夢のあとさき
09

行商人の護衛を終えた後、私は再びマナの守護塔を訪れていた。導師スピリチュアの話はよく理解できた。封印は数カ所あり、その一つを回るごとにマナが増えるらしい。そして最後神子は救いの塔に行き天の階を登る。
「登ってどうなるんだ」
死ぬ、という意味だろうか。しかし神子は封印を解放するごとに天使に近づくという。それが死ぬということか?わからない。
神子は天使になり、死ぬ。それは知っていたが、なぜ死ぬのか?天使になるなら死なないのではないか?その辺りがどうにも不明だ。
「これより古代大戦の資料が欲しいな」
ぶつぶつとつぶやきながら本を見て回る。すると後ろから声がかけられた。
「それを知ってどうするんだ?」
ばっと振り向く。そこにはもう二度と見たくない顔があった。
「ユアン……!」
「心配するな。ここでお前を捕らえるつもりはない」
「……」
ディザイアンに言われて信用はできない。注意深く辺りを見回すと「ボータはいない」と先んじて言われてしまった。
「古代大戦のことを知ってお前はどうする?」
「……世界の仕組みが、知りたい」
ユアンの鋭い眼光に私はつい答えてしまっていた。ほう、とユアンが眉をあげる。
「何のために?」
「このおかしなシステムを壊すためだ」
「再生の神子の話か」
「……神子一人、犠牲になる世界なんて、おかしいだろう」
「そうだな……」
ユアンが同意したので私は思わずまじまじと彼の顔を見てしまった。
「あんたは知っているのか」
「そこまで答えてやる義理はない」
「なんなんだ、あんた。私の両親を知ってるふうだが」
「頭は回るようだな」
ユアンは薄く笑った。気味が悪いと思った。本心からの笑みではない。嘲笑に近い何かだ。
「私と共に来い。私はこの歪んだ世界を変える」
そんな顔をして言う台詞に誰が頷けると言うのか。私はユアンを睨みつけた。
「断る。あんたのことは信用できない」
「……そうか。だが、いつか私に必ず協力してもらうぞ、レティシア」
ユアンはそう言い残して去っていった。本当に今回は捕まえる気は無かったらしい。
「歪んだ世界、か」
ユアンの言葉を繰り返す。それだけは私とユアンで共通している認識らしかった。

ユアンがどこかに行った後すぐにルインに戻ろうかとも思ったが、無駄な気がして私は開き直ってマナの守護塔に居座り続けた。ルインと行ったり来たりしつつ調査したが、古代大戦の記述は多くは見つからなかった。
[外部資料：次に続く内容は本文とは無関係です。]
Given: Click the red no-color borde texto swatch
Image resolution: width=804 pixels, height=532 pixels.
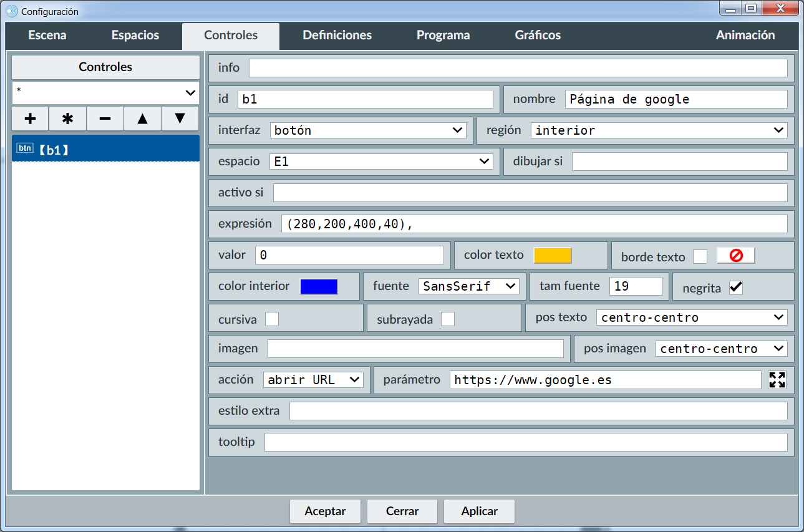Looking at the screenshot, I should coord(735,256).
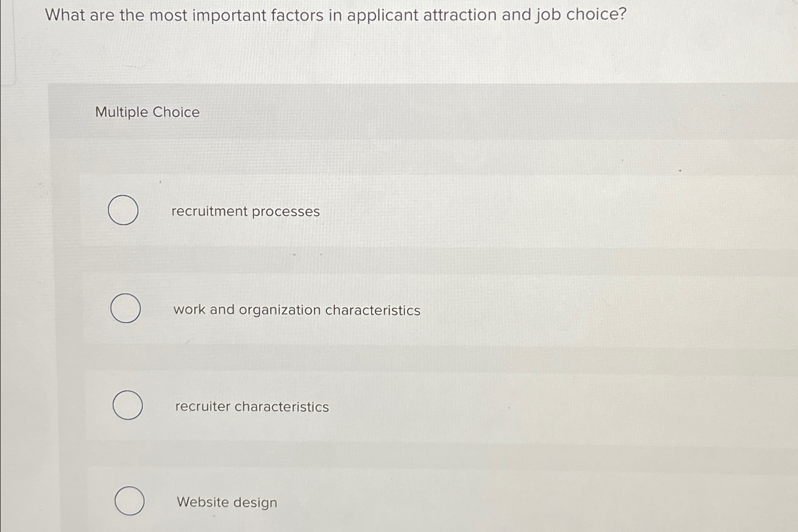Viewport: 798px width, 532px height.
Task: Click the first answer row
Action: click(378, 211)
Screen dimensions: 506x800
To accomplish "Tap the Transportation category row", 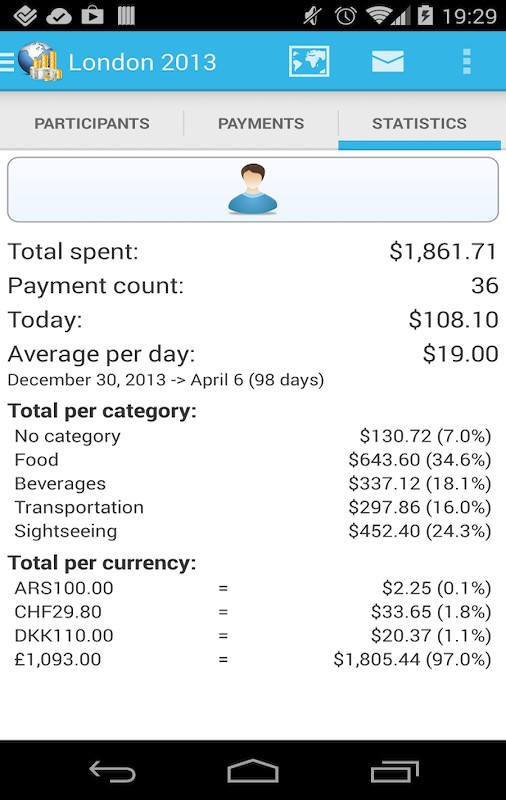I will (252, 507).
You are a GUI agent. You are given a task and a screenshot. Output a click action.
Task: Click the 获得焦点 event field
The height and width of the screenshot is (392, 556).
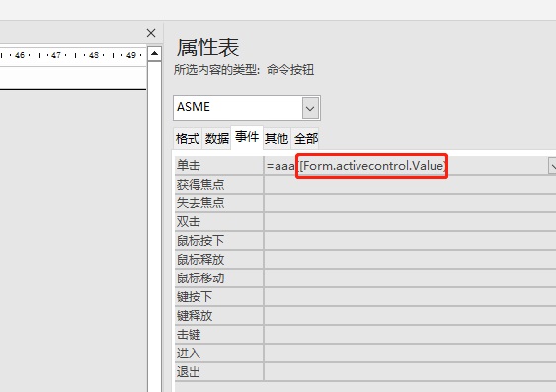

けれど、魔科学を用いた武器の資料は見つけたのでディザイアンが武器を作っているのだとしたら本気で人間を滅ぼせるのかもしれないと思ってしまった。……滅ぼして、どうするのかはわからないが。マナがなくなってしまったらこの大地に生きるもの全てが死ぬ。
エルフがかつていた星へと向かうのだろうか。ひどい話だと思う。デリス・カーラーンからエルフが移住して来て、人との間にハーフエルフが生まれた。ハーフエルフは虐げられ、人を憎んだ。そして人を滅ぼしデリス・カーラーンへ戻っていくなら、人とエルフは初めから出会わなければよかったのだと思う。
「言っても無駄か」
ハーフエルフは現実に存在している。私はディザイアンを憎く思っているが、ハーフエルフ全員がディザイアンでないのを知っている。
生きる時間が違うだけで、己と違うものを受け入れられないのはひどく悲しいことだと思った。